Stored records
"""

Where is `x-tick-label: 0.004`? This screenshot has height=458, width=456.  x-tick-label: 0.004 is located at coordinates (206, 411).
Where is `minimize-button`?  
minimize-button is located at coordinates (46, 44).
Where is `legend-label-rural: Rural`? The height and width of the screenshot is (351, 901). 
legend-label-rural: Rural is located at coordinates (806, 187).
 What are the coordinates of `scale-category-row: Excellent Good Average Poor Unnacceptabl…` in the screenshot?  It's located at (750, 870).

"""

- **Exercise**: Count the lines in the items above that contain the string "width". Give only the number.

- **Task result**: 2